Statistics
for Computer Science
doc. PaedDr RNDr. Stanislav Katina, PhD.
Institute of Mathematics and Statistics, Masaryk University
Honorary Research Fellow, The University of Glasgow
Lecture 02
Data and Variables, Introduction to Sampling
StKa, Oct 11 2015
Data and variables
Forming knowledge from data is central to statistical analysis.
Data are information obtained by measuring ‘things’ at different times or locations
across a study region.
Each measurement is called an observation, because it is a record of what has
been observed where and when the measurement was made.
That ‘thing’ – the focus of the study – will be a social, scientiﬁc or environmental
feature, or process, that we want to learn more about.
EXAMPLE:
• geographical – elevation, surface temperature, ozone levels, soil quality,
unemployment, noise, trafﬁc congestion, access to shops and amenities, voting
behaviour, water salinity, slope stability, vegetation cover, life expectancy,
environmental quality, quality of life, happiness, crime rates, etc.
• medical, biological – laboratory variables, immunological variables,
anthropological measurements (length, angles, width, height, circumference,
volume, etc.)

Data excerpts:
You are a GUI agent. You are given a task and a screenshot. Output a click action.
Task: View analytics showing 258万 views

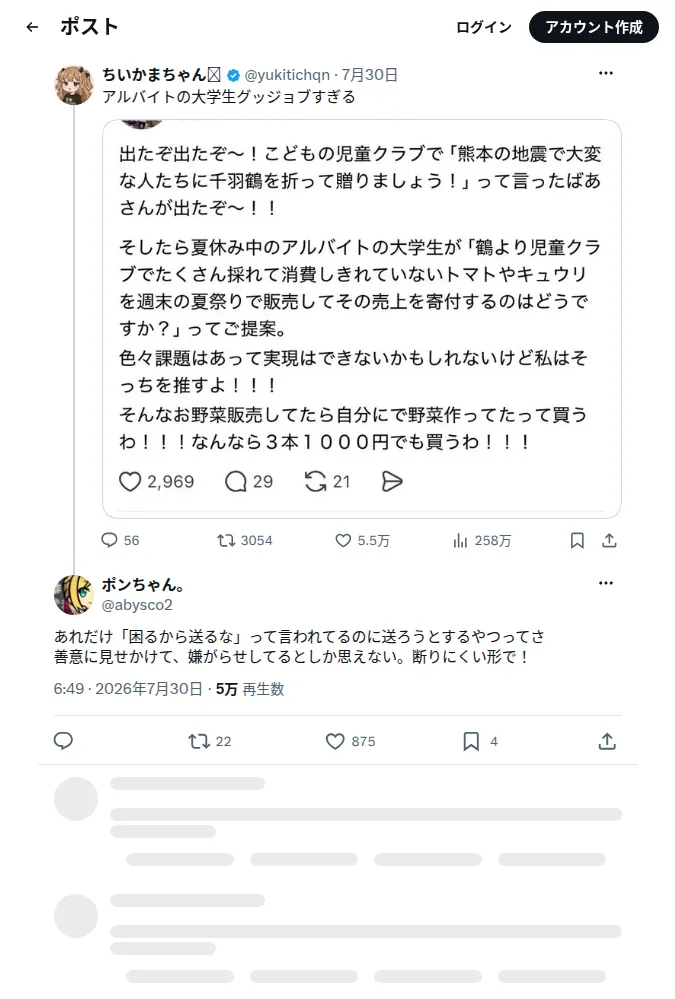(482, 540)
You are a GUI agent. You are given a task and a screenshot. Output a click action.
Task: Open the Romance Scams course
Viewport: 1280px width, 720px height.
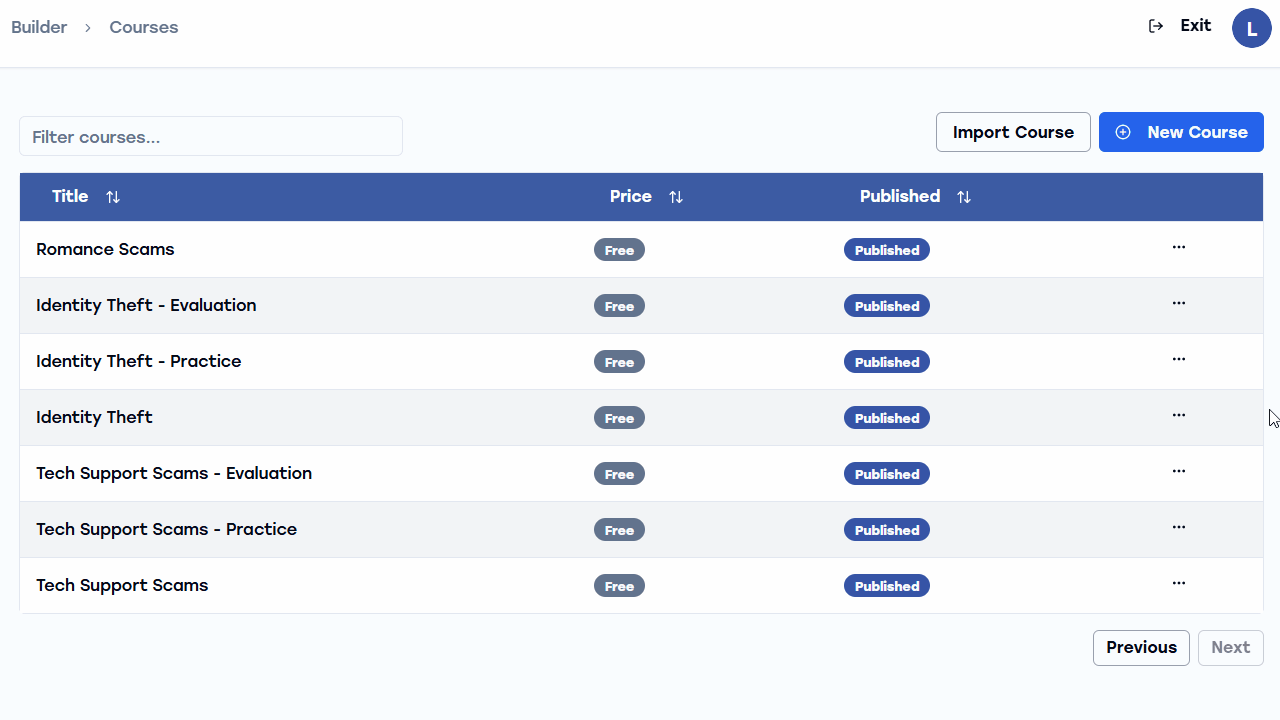[105, 250]
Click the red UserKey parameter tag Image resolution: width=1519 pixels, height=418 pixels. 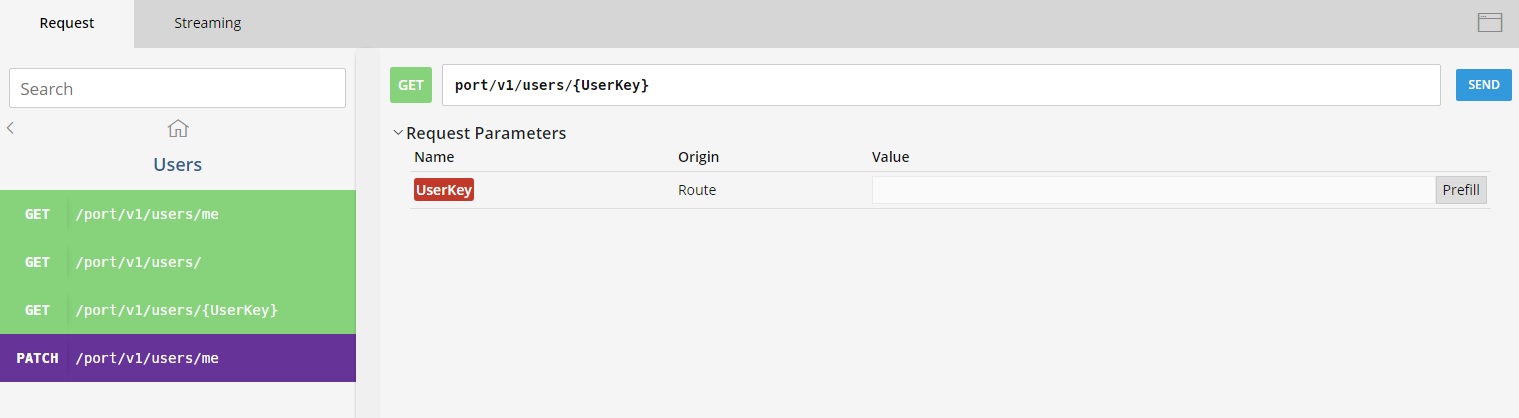point(444,190)
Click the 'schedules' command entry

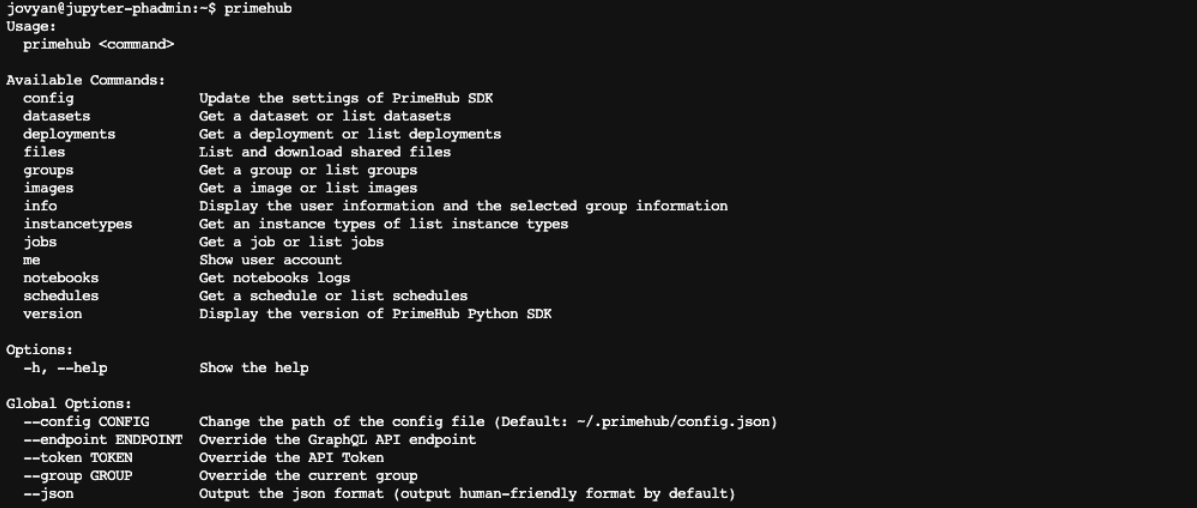click(x=61, y=296)
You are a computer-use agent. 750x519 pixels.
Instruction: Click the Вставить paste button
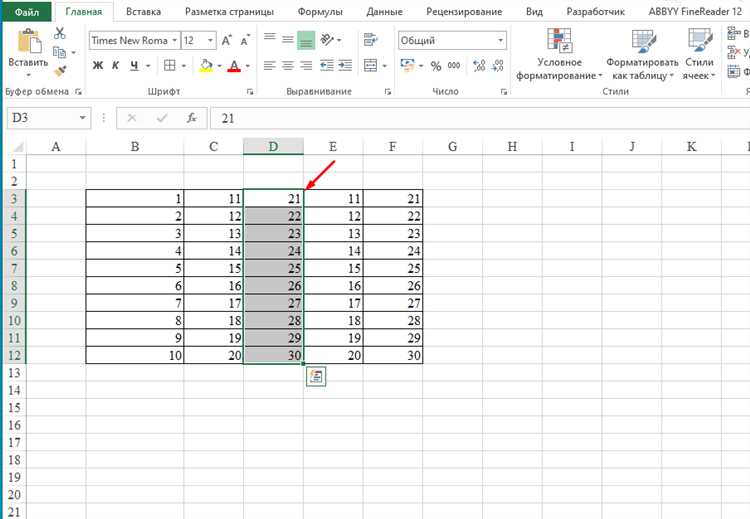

** Parts of the exercise **
A - From the lecture on data and variables, return word for word the passage from "That ‘thing’ –" up to and including "crime rates, etc.".
B - Carry the lecture on data and variables further, starting after its last line.

** Answers to the problems **
A -
That ‘thing’ – the focus of the study – will be a social, scientiﬁc or environmental
feature, or process, that we want to learn more about.
EXAMPLE:
• geographical – elevation, surface temperature, ozone levels, soil quality,
unemployment, noise, trafﬁc congestion, access to shops and amenities, voting
behaviour, water salinity, slope stability, vegetation cover, life expectancy,
environmental quality, quality of life, happiness, crime rates, etc.

B -
• economical – GDP, exchange rates, ...
StKa, Oct 11 2015
Data and variables
A single observation cannot measure change or variation, and there
is the risk of the measurement being wrong.
Therefore a series of observations is made by recording
measurements for different times or places within the study region.
The set of measurements is known as a variable. It is called a variable
for good reason. Looking at the observations will reveal variations
(variability) in the measurements – they are not all the same.
There are two reasons for the variations (variability).
1. Because what is measured is not stationary – it has different
characteristics at different times and places.
EXAMPLE: unemployment is greater in some places and in some
years more than others; the same is true of air pollution.
2. There are other things that degrade the quality of the
measurement, creating error, that do themselves vary across time
and space.
Given both these considerations it would be surprising if all
observations had exactly the same value. StKa, Oct 11 2015
Key points
1. Data are measurements of something of interest. They are also
called observations because the measurements help us to
observe (and to quantify) an attribute of whatever is being studied.
2. A set of measurements is called a variable because the values are
unlikely to have the same value at all times and locations at which
the measurements were made.
3. Descriptive statistics summarise key information about the
variable. Other types of statistics seek to explain the causes of
the variations (variability).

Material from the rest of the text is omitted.